Bölüm 1 : Bahram

203 36 318
                                    


!GÜZEL BİR KURGU İLE YENİDEN GÖZLER ÖNÜNDEYİM. KEYİFLİ OKUMALAR DİLERİM. LÜTFEN OKUMADAN ÖNCE OY VERMEYİ UNUTMAYALIMMM!



Aydınlık çoktan yerini karanlığa teslim etmişti. Karanlık evreni himayesi altına almış, krallığını ilan ediyordu. Binlerce yıldız ve hilal ona tapmak için son derece kendilerini zorlayıp çelimsiz ışıklarıyla parlıyorlardı. Ay'ın ışığına ortak olan yıldızlar, izledikçe izlenmeye devam ediliyordu. Parıldadı bir yıldız buradayım dercesine sonra olduğu yerden ayrılıp boşlukta süzüldü.

Bir yıldız kaydı, binlerce insana umut oldu. Bir yıldız kaydı, aydınlığa karanlık oldu.

Ardımdan gelen sesle gerildim. Yavaş yavaş arkama dönüp dudaklarının arasından çıkan kelimeleri kavramaya çalıştım. "İhtiyacımız var, bunu kabul etmelisin."

Elimi topuz yaptığım saçıma geçirip arkaya doğru iyice iteledim. Ayakta sallanıyordum adeta. Sinirlerim alev topuna dönüşmüş her an içimden dışarıya çıkıp etrafı kül edecekmiş gibiydi. "Kabul edemem. Anlamıyor musun?"
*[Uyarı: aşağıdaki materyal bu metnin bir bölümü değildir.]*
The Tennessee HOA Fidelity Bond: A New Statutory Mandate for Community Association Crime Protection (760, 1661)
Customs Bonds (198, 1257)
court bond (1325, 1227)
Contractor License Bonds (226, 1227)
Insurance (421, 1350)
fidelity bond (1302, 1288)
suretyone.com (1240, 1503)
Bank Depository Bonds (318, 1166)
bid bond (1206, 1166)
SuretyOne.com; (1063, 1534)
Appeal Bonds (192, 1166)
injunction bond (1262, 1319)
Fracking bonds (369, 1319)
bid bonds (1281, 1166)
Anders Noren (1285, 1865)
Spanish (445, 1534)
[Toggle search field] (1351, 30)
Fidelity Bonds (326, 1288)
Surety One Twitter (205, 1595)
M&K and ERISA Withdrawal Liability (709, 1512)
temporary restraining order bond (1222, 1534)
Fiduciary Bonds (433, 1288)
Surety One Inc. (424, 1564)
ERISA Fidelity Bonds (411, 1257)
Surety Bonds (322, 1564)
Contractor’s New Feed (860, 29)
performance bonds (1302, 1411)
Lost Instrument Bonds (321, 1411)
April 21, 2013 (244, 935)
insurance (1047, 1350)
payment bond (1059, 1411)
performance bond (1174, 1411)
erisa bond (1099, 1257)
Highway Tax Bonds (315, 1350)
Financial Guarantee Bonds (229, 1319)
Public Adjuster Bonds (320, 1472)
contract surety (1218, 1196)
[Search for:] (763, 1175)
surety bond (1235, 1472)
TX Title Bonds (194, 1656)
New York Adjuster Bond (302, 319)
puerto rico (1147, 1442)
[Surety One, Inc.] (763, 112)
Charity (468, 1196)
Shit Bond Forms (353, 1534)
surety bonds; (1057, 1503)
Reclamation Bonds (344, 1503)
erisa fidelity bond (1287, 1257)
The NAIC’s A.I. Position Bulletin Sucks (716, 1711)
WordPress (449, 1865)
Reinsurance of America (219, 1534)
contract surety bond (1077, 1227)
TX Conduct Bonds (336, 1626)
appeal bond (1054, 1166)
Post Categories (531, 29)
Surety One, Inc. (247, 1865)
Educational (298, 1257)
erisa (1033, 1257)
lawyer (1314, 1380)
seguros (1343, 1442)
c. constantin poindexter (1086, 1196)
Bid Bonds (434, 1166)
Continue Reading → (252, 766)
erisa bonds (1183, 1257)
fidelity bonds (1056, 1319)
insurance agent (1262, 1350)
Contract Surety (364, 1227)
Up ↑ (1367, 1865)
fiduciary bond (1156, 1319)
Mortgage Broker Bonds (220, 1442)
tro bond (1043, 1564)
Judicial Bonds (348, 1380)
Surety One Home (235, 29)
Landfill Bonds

Bakışları odada dolandıktan sonra eskimiş tekli koltuğa kendini bıraktı. Çaresizdi ve onu bu hale sokan bendim. Bela olmuştum yıllardır ona ama bundan şikayetçi olmamıştı. Kendimi karşısındaki koltuğa bırakıp bacaklarımı kendime çektim ve kollarımı etrafında doladım.

Düşünüyordum ama başka sonuca varamıyordum. Zaman akıyor tik tak sesleri beynimi parçalıyordu. Kafamı yerden kaldırıp ona baktım. Dudaklarımdan sessizce dökülen kelimeden sonra durakladım.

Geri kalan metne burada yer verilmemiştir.